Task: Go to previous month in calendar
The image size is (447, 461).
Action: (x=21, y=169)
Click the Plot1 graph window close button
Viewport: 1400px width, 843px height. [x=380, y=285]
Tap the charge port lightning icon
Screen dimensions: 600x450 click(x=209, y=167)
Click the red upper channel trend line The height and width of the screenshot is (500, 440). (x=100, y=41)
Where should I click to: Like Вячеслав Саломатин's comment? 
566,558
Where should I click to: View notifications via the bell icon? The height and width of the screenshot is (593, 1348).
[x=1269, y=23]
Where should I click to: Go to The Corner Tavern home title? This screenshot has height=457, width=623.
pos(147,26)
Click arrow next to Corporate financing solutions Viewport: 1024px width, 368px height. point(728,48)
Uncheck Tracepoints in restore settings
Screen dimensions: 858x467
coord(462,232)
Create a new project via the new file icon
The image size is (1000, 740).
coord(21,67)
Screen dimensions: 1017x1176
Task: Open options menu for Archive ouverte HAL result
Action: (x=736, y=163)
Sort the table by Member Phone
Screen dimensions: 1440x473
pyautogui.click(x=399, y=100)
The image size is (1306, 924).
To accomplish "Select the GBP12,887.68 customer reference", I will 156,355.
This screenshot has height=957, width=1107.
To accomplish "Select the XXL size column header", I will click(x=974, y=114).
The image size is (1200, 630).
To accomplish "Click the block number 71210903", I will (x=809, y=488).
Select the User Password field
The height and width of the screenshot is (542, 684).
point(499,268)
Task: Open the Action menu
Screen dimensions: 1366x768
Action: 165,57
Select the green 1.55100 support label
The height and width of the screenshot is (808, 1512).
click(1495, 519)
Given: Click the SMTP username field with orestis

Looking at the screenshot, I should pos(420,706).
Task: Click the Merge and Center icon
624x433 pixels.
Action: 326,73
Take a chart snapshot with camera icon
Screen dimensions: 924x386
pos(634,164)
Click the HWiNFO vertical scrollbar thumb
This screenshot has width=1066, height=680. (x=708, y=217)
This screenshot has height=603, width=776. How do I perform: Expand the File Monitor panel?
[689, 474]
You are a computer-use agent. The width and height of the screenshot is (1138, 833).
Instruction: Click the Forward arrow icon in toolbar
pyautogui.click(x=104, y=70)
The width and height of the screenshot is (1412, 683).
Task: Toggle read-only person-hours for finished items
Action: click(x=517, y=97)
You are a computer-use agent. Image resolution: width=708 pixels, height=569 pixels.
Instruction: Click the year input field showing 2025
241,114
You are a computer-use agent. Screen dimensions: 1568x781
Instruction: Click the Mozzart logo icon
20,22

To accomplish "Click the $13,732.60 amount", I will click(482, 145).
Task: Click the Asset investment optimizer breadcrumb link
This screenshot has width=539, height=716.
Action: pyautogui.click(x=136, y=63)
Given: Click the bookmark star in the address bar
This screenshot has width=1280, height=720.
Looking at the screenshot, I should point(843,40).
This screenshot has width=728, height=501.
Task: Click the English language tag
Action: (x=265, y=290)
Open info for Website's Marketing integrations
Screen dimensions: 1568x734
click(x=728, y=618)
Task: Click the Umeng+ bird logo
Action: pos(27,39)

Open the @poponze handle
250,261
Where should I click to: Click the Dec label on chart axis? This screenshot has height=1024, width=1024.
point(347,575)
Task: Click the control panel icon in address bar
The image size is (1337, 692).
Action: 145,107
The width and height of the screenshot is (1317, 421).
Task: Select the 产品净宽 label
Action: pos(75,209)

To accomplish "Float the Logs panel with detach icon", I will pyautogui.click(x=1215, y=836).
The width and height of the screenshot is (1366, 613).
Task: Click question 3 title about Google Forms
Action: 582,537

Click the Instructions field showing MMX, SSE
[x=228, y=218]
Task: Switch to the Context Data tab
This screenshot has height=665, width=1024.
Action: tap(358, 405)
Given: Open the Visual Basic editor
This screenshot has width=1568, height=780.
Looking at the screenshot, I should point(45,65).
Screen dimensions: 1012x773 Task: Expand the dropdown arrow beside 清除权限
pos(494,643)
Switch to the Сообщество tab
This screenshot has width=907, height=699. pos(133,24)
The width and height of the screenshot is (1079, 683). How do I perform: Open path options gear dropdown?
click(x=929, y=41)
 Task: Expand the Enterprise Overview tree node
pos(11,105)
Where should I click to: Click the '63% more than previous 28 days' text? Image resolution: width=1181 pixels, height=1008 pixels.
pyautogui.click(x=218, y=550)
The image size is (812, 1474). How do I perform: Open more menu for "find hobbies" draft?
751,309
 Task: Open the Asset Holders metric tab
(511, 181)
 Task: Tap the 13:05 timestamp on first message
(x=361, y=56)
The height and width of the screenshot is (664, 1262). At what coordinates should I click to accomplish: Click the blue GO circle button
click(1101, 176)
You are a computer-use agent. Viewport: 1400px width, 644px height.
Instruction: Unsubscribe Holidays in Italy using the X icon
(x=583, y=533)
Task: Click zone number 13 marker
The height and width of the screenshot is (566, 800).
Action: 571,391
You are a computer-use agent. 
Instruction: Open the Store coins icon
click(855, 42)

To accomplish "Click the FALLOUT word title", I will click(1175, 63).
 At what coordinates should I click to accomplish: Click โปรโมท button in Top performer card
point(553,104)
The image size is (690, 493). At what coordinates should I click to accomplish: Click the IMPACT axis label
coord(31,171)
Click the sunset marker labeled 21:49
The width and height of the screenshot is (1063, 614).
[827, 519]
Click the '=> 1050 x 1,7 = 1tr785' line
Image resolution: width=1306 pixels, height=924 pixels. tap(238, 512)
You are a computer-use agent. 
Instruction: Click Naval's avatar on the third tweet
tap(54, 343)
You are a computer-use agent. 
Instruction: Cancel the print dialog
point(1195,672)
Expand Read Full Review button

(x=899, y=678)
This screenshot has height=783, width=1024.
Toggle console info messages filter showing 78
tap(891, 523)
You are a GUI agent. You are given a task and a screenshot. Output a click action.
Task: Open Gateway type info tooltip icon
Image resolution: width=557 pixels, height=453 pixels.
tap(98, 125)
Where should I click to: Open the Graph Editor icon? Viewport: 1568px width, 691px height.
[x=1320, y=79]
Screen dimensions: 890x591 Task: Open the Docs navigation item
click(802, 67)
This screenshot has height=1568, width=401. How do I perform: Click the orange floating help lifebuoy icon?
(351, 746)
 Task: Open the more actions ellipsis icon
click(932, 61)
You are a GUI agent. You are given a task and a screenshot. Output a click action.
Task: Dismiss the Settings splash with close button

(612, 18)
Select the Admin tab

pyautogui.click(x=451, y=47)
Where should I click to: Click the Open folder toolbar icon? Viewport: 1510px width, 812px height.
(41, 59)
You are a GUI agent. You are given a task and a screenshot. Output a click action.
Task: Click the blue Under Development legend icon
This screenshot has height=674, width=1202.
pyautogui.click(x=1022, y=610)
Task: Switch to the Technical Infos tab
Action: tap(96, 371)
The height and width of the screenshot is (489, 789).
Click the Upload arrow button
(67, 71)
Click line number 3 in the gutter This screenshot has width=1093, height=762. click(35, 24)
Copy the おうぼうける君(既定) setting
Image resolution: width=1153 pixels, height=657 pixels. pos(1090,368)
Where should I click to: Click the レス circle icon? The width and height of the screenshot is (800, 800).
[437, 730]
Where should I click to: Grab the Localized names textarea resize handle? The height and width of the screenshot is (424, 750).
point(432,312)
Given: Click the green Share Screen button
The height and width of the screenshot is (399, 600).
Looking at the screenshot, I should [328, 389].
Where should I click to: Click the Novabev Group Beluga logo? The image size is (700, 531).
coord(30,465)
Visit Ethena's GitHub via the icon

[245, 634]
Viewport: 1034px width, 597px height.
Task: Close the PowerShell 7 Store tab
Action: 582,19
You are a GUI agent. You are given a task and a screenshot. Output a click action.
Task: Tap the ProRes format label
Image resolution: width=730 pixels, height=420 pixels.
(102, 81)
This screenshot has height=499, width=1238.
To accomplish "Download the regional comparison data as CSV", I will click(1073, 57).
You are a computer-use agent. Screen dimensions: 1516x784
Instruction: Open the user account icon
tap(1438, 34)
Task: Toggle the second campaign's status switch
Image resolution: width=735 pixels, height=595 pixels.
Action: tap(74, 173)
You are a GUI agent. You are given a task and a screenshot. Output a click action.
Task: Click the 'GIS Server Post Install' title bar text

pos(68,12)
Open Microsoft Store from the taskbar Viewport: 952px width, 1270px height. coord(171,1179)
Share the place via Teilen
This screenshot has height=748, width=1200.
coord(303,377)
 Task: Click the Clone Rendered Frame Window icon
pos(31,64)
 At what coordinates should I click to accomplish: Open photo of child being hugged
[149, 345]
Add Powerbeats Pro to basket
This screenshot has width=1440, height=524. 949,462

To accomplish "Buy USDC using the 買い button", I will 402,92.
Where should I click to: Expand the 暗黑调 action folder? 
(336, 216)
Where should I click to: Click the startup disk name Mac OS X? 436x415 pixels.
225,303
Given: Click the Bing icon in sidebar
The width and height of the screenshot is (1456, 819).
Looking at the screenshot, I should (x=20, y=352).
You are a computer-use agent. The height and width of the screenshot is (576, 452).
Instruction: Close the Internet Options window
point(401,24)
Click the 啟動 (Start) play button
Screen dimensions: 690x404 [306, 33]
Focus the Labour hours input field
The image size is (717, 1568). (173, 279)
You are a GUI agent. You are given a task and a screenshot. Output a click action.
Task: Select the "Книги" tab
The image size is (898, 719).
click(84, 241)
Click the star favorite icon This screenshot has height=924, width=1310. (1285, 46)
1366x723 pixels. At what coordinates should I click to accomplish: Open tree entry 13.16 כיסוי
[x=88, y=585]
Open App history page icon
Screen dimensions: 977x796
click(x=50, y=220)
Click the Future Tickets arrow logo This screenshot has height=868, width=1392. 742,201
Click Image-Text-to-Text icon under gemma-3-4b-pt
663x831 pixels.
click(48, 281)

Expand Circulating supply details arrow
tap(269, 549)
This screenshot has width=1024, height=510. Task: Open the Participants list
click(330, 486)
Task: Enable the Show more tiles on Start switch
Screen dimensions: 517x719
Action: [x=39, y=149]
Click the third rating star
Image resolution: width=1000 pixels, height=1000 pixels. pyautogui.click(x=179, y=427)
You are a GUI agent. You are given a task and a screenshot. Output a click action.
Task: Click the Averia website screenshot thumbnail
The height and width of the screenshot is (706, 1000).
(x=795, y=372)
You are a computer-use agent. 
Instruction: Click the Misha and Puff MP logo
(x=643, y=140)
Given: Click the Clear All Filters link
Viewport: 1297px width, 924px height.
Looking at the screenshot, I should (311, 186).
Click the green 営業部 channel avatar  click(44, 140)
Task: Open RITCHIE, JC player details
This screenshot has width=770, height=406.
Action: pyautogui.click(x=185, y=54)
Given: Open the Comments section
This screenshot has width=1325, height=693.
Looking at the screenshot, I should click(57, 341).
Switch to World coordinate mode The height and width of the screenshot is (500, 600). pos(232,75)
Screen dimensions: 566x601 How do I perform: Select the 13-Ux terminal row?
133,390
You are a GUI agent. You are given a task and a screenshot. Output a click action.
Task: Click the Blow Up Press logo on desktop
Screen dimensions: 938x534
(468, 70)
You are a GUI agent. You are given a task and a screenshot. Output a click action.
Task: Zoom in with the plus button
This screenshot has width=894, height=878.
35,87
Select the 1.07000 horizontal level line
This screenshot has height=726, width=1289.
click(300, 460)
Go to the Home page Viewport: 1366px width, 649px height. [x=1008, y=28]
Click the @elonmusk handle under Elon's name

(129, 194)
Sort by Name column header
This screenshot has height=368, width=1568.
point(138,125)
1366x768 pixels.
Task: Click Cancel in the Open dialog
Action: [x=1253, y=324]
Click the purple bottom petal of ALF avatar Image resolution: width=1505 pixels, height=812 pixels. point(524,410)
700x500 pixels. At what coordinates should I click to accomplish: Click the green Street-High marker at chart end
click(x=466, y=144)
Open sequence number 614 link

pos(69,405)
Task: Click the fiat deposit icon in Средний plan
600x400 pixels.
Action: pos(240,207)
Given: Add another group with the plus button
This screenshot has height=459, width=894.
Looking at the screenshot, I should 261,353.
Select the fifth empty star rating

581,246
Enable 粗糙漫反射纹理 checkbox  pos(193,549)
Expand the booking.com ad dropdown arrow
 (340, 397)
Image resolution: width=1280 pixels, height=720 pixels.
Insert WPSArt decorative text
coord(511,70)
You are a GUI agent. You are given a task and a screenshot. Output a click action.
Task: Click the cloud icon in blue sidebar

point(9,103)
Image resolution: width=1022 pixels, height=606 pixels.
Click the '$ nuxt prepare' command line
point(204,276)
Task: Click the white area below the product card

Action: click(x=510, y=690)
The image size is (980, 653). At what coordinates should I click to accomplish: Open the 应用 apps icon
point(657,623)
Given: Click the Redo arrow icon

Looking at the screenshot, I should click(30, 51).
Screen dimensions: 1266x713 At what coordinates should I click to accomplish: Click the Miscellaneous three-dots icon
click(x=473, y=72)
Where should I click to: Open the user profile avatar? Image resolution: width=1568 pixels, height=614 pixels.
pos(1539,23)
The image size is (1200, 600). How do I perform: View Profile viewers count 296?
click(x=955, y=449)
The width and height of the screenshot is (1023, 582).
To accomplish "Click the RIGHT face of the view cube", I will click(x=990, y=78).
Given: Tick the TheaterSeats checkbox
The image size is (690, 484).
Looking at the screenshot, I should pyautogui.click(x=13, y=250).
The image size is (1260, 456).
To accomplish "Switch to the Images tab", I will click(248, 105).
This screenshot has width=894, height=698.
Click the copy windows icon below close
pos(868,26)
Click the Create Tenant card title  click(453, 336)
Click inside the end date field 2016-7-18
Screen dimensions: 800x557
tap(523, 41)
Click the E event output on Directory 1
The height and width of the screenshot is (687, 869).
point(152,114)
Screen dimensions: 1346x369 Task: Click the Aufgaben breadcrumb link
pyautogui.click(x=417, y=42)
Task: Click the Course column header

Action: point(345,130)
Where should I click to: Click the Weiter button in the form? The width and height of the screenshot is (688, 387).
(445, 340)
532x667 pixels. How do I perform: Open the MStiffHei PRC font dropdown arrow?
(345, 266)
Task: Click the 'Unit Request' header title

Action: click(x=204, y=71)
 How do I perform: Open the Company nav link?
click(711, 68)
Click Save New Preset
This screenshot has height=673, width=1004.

**WHAT NEEDS TO BE DONE:** In the listing above, transcribe exactly everything from the line containing "Where should I click to: Open the user" down to the line containing "Given: Tick the TheaterSeats checkbox", including both and nothing more.

**RESPONSE AREA:**
Where should I click to: Open the user profile avatar? Image resolution: width=1568 pixels, height=614 pixels.
pos(1539,23)
The image size is (1200, 600). How do I perform: View Profile viewers count 296?
click(x=955, y=449)
The width and height of the screenshot is (1023, 582).
To accomplish "Click the RIGHT face of the view cube", I will click(x=990, y=78).
Given: Tick the TheaterSeats checkbox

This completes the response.